Collected data entries:
-- Opening Marker --
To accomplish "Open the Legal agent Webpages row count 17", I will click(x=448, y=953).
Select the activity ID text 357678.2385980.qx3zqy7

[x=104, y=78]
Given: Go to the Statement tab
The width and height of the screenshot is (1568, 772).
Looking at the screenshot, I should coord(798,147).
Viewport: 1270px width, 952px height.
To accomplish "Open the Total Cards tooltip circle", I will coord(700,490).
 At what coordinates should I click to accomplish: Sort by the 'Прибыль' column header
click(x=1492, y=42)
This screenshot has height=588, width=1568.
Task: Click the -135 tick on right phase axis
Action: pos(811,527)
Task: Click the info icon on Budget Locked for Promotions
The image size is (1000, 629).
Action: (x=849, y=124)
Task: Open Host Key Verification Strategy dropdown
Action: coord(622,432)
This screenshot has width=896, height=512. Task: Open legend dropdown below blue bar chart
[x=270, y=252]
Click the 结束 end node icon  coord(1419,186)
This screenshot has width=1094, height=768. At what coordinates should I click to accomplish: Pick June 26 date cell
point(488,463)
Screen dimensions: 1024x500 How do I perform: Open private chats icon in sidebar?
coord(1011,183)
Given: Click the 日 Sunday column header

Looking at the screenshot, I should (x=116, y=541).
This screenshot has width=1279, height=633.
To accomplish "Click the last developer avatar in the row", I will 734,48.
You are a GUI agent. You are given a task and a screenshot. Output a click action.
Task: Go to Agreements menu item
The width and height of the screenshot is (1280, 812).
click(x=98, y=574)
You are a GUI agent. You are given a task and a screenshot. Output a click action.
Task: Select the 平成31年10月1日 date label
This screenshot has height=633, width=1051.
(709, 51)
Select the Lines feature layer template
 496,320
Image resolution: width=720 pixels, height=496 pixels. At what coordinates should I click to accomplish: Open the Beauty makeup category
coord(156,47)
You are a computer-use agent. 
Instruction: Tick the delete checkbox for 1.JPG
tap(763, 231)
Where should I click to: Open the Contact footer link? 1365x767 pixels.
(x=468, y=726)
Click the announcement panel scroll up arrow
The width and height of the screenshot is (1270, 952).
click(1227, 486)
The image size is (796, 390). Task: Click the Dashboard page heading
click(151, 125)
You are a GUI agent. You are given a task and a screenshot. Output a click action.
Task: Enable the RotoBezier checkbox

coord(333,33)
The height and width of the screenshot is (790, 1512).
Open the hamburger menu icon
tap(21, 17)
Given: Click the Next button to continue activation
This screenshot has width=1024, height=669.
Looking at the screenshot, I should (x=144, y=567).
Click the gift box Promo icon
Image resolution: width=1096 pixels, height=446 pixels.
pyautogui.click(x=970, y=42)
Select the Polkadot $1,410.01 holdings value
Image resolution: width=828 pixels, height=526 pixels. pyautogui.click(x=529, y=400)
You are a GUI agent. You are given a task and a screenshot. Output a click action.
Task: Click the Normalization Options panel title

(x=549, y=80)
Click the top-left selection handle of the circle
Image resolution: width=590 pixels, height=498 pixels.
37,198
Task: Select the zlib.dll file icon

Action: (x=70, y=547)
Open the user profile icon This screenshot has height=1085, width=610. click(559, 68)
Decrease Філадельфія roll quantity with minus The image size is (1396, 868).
-- Closing Marker --
WORK ITEM:
Filter the data, keeping only the lines that contain "circle".

TASK ANSWER:
To accomplish "Open the Total Cards tooltip circle", I will coord(700,490).
Click the top-left selection handle of the circle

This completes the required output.